▶ **DIRECTION**: Print every one of the rows below word for word, keeping each line unchanged.
*** DATA SHOWN
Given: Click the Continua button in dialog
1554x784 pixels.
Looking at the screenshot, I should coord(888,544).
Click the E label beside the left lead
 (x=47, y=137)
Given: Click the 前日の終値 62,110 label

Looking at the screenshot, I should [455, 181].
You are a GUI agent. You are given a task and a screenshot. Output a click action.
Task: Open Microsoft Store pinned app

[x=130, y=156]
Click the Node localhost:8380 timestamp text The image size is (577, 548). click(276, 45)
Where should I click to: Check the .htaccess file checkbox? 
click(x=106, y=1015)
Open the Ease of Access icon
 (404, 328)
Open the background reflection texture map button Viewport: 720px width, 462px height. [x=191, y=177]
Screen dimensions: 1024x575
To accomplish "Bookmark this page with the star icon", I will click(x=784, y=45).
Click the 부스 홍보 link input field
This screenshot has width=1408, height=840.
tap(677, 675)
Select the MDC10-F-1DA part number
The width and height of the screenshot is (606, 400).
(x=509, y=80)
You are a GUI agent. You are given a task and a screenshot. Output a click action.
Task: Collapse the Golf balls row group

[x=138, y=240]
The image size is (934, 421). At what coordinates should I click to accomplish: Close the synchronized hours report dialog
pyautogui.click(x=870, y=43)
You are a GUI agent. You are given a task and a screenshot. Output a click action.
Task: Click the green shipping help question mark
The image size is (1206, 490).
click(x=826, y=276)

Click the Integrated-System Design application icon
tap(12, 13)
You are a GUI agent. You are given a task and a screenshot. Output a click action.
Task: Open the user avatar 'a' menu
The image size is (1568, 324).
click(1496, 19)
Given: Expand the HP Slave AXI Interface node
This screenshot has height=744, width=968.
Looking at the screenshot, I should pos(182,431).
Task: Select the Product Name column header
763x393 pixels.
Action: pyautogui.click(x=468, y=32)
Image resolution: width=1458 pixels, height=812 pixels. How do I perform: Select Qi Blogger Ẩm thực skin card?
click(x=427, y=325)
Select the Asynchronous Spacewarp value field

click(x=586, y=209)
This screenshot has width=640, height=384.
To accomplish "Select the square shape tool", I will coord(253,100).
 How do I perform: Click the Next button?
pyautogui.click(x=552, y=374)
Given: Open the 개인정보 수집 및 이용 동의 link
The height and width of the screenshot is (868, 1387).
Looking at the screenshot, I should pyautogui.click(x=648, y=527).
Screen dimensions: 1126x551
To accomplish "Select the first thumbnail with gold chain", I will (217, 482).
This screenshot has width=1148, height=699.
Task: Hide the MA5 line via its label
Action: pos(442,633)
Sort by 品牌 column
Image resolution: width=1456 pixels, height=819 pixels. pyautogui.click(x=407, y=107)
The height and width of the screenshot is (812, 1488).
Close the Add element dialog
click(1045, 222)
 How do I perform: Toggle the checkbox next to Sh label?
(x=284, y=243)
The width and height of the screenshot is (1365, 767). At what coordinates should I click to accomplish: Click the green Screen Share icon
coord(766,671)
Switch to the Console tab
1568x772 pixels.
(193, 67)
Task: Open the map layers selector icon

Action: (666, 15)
******
▶ **TASK ANSWER**:
Given: Click the Continua button in dialog
1554x784 pixels.
Looking at the screenshot, I should coord(888,544).
Click the E label beside the left lead
 (x=47, y=137)
Given: Click the 前日の終値 62,110 label

Looking at the screenshot, I should [455, 181].
You are a GUI agent. You are given a task and a screenshot. Output a click action.
Task: Open Microsoft Store pinned app

[x=130, y=156]
Click the Node localhost:8380 timestamp text The image size is (577, 548). click(276, 45)
Where should I click to: Check the .htaccess file checkbox? 
click(x=106, y=1015)
Open the Ease of Access icon
 (404, 328)
Open the background reflection texture map button Viewport: 720px width, 462px height. [x=191, y=177]
Screen dimensions: 1024x575
To accomplish "Bookmark this page with the star icon", I will click(x=784, y=45).
Click the 부스 홍보 link input field
This screenshot has width=1408, height=840.
tap(677, 675)
Select the MDC10-F-1DA part number
The width and height of the screenshot is (606, 400).
(x=509, y=80)
You are a GUI agent. You are given a task and a screenshot. Output a click action.
Task: Collapse the Golf balls row group

[x=138, y=240]
The image size is (934, 421). At what coordinates should I click to accomplish: Close the synchronized hours report dialog
pyautogui.click(x=870, y=43)
You are a GUI agent. You are given a task and a screenshot. Output a click action.
Task: Click the green shipping help question mark
The image size is (1206, 490).
click(x=826, y=276)

Click the Integrated-System Design application icon
tap(12, 13)
You are a GUI agent. You are given a task and a screenshot. Output a click action.
Task: Open the user avatar 'a' menu
The image size is (1568, 324).
click(1496, 19)
Given: Expand the HP Slave AXI Interface node
This screenshot has height=744, width=968.
Looking at the screenshot, I should pos(182,431).
Task: Select the Product Name column header
763x393 pixels.
Action: pyautogui.click(x=468, y=32)
Image resolution: width=1458 pixels, height=812 pixels. How do I perform: Select Qi Blogger Ẩm thực skin card?
click(x=427, y=325)
Select the Asynchronous Spacewarp value field

click(x=586, y=209)
This screenshot has width=640, height=384.
To accomplish "Select the square shape tool", I will coord(253,100).
 How do I perform: Click the Next button?
pyautogui.click(x=552, y=374)
Given: Open the 개인정보 수집 및 이용 동의 link
The height and width of the screenshot is (868, 1387).
Looking at the screenshot, I should pyautogui.click(x=648, y=527).
Screen dimensions: 1126x551
To accomplish "Select the first thumbnail with gold chain", I will (217, 482).
This screenshot has width=1148, height=699.
Task: Hide the MA5 line via its label
Action: pos(442,633)
Sort by 品牌 column
Image resolution: width=1456 pixels, height=819 pixels. pyautogui.click(x=407, y=107)
The height and width of the screenshot is (812, 1488).
Close the Add element dialog
click(1045, 222)
 How do I perform: Toggle the checkbox next to Sh label?
(x=284, y=243)
The width and height of the screenshot is (1365, 767). At what coordinates should I click to accomplish: Click the green Screen Share icon
coord(766,671)
Switch to the Console tab
1568x772 pixels.
(193, 67)
Task: Open the map layers selector icon

Action: (666, 15)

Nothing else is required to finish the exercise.